La Crisis del Tercer Siglo sirve como un ejemplo extremo de una transición de poder abrupta, muchas veces violenta tras otras y en un periodo relativamente corto. Pero el hecho sigue siendo que las transiciones violentas de gobierno alguna vez fueron algo normal.
La tendencia mediante la cual las transiciones pacíficas de poder se volvieron más comunes alrededor del mundo —aunque, desafortunadamente, todavía no son algo normal en todas partes— está relacionada con el auge global de la democracia liberal. Ese sistema de gobierno es mucho más eficaz para producir cambios pacíficos de régimen que los sistemas autoritarios. Entre otros beneficios, el proceso electoral provee un medio para que los opositores internos del actual régimen para tomar control sin que se derrame sangre. Al reemplazar los planes de asesinatos con estrategias de campaña, y a los asesinos con consultores políticos, una democracia liberal en funcionamiento reemplaza la fuerza letal con la persuasión pacífica.

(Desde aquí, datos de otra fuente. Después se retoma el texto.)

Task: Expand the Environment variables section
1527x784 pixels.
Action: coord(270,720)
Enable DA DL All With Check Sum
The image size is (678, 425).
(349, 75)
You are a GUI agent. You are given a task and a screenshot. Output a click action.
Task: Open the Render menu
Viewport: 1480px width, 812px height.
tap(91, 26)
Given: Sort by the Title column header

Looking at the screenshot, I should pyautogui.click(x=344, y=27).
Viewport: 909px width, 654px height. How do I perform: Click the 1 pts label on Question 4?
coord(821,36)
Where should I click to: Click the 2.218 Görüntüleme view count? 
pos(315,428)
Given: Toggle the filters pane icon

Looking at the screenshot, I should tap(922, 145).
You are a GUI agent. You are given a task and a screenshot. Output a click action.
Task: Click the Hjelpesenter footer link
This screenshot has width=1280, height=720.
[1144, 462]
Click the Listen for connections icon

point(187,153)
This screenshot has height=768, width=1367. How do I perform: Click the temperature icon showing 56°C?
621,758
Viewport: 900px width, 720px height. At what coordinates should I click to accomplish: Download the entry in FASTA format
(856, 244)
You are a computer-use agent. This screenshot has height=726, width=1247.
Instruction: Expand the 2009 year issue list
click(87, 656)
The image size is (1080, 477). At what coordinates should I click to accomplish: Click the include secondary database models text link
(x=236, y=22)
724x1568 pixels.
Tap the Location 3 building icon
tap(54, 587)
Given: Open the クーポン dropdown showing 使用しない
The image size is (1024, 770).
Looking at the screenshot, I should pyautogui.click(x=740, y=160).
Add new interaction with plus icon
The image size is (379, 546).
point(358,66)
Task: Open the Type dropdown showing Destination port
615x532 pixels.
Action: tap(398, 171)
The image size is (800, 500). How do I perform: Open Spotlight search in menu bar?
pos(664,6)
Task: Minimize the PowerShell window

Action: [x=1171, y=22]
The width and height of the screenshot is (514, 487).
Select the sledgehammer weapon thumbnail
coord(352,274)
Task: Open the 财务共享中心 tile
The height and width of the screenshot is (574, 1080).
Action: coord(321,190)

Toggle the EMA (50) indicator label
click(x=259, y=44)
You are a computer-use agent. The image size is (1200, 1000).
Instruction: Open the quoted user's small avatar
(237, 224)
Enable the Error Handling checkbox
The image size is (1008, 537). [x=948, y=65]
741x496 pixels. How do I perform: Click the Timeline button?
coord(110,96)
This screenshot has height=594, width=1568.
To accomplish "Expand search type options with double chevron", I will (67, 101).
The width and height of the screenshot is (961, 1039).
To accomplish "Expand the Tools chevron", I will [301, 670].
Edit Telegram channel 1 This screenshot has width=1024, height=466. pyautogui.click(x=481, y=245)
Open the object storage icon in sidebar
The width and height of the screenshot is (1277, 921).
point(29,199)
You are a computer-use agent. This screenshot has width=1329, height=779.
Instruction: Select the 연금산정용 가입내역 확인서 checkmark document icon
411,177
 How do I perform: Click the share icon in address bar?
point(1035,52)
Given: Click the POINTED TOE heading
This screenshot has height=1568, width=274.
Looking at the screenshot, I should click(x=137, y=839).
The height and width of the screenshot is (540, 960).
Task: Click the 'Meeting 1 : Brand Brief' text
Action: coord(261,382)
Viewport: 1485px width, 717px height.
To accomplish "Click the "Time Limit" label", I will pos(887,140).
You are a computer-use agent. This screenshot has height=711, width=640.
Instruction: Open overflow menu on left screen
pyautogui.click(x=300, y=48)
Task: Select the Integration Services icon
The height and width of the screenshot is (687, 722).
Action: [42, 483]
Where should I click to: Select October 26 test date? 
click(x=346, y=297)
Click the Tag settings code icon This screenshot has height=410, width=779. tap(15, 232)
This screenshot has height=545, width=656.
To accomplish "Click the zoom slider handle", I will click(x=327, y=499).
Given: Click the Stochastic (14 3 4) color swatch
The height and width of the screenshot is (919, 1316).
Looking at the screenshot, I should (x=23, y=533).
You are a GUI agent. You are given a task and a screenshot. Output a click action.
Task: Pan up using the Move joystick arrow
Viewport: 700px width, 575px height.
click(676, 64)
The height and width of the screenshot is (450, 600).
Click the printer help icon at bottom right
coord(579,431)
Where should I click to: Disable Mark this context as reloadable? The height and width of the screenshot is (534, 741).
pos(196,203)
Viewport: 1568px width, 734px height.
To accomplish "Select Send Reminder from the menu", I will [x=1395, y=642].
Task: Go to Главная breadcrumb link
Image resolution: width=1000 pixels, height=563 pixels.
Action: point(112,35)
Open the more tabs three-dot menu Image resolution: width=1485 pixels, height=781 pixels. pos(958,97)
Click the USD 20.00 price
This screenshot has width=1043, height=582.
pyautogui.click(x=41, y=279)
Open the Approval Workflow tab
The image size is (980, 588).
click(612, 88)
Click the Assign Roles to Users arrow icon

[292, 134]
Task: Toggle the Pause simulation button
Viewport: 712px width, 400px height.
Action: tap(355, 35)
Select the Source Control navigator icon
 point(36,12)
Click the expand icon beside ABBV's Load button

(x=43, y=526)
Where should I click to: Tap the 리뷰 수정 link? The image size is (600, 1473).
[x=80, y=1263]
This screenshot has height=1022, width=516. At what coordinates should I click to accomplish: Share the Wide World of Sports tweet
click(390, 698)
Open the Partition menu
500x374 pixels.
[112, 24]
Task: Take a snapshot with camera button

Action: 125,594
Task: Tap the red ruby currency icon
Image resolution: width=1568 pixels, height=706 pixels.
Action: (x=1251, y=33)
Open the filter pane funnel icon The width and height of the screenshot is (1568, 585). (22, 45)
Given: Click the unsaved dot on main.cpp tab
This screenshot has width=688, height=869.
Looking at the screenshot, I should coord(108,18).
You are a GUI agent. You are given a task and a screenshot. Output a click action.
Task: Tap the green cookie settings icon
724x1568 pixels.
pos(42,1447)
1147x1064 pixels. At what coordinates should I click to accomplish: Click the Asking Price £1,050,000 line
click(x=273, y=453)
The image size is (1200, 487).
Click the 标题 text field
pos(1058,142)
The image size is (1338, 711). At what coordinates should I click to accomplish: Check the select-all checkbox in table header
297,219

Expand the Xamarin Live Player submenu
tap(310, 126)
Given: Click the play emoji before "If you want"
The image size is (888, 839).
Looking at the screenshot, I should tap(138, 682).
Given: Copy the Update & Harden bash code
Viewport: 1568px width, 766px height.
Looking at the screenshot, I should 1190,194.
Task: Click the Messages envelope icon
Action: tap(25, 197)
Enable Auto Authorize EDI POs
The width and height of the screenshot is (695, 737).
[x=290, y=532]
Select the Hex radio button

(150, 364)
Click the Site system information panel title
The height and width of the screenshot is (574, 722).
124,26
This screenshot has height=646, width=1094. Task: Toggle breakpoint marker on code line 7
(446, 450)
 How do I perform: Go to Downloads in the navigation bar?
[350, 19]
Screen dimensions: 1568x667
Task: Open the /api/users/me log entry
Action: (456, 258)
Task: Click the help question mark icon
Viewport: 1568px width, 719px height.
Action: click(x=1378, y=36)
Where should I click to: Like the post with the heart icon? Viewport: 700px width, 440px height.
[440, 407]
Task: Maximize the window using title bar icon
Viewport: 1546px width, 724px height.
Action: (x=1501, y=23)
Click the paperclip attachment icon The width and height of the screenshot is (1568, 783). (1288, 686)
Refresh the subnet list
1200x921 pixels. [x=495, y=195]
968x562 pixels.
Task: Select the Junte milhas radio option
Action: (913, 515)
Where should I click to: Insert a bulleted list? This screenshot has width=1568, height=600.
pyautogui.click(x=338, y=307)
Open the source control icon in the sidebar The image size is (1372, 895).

Desafortunadamente, la tendencia a largo plazo de democratización se ha revertido recientemente —y por primera vez desde el inicio del milenio nuevo, las autocracias nuevamente superan en número a las democracias liberales. El Varieties of Democracy Institute en la Universidad de Gothenburg en Suecia ahora clasifica a Honduras, Hungría, Nicaragua, Níger, las Filipinas, Serbia, Tailandia, Turquía, Venezuela y varias otras otrora democracias como autocracias, cuando se define estas como un puntaje por debajo de 0,5 en el Índice de Democracia Electoral (escala de 0 a 1). En algunos casos, como el de Hungría, el Instituto reporta que un auge de una forma iliberal del populismo está detrás de este cambio.
Las transiciones pacíficas de gobierno mediante las urnas nunca deberían darse por sentado. A nivel global, están lejos de ser la norma, incluso en la historia moderna. Incluso una vez que un país establece una tradición de transferencias pacíficas de poder, no hay garantías de que la tradición continuará. En su Carta de Despedida presidencial que precipitó la primera transición pacífica de poder en la joven república estadounidense, George Washington habló acerca de los peligros de la política que giran en torno a la lucha intensa entre facciones. Él describió el espíritu divisivo como “un fuego que no se extinguirá”, y advirtió que este “demanda una vigilancia uniforme para prevenir que estalle en llamas, a menos que, en lugar de calentarse, debería consumir”.
No es algo fácil para una comunidad democrática mantenerse a sí misma a pesar de los inevitables conflictos internos. Conforme EE.UU. aborda el resultado de la elección, sus ciudadanos deberían tener esto en cuenta. Una tradición de transiciones pacíficas de poder debe ser apreciada y protegida mediante un esfuerzo consciente, o, como Washington lo expresó, con vigilancia.
Este artículo fue publicado originalmente en National Interest (EE.UU.) el 15 de noviembre de 2020 y en Cato Institute.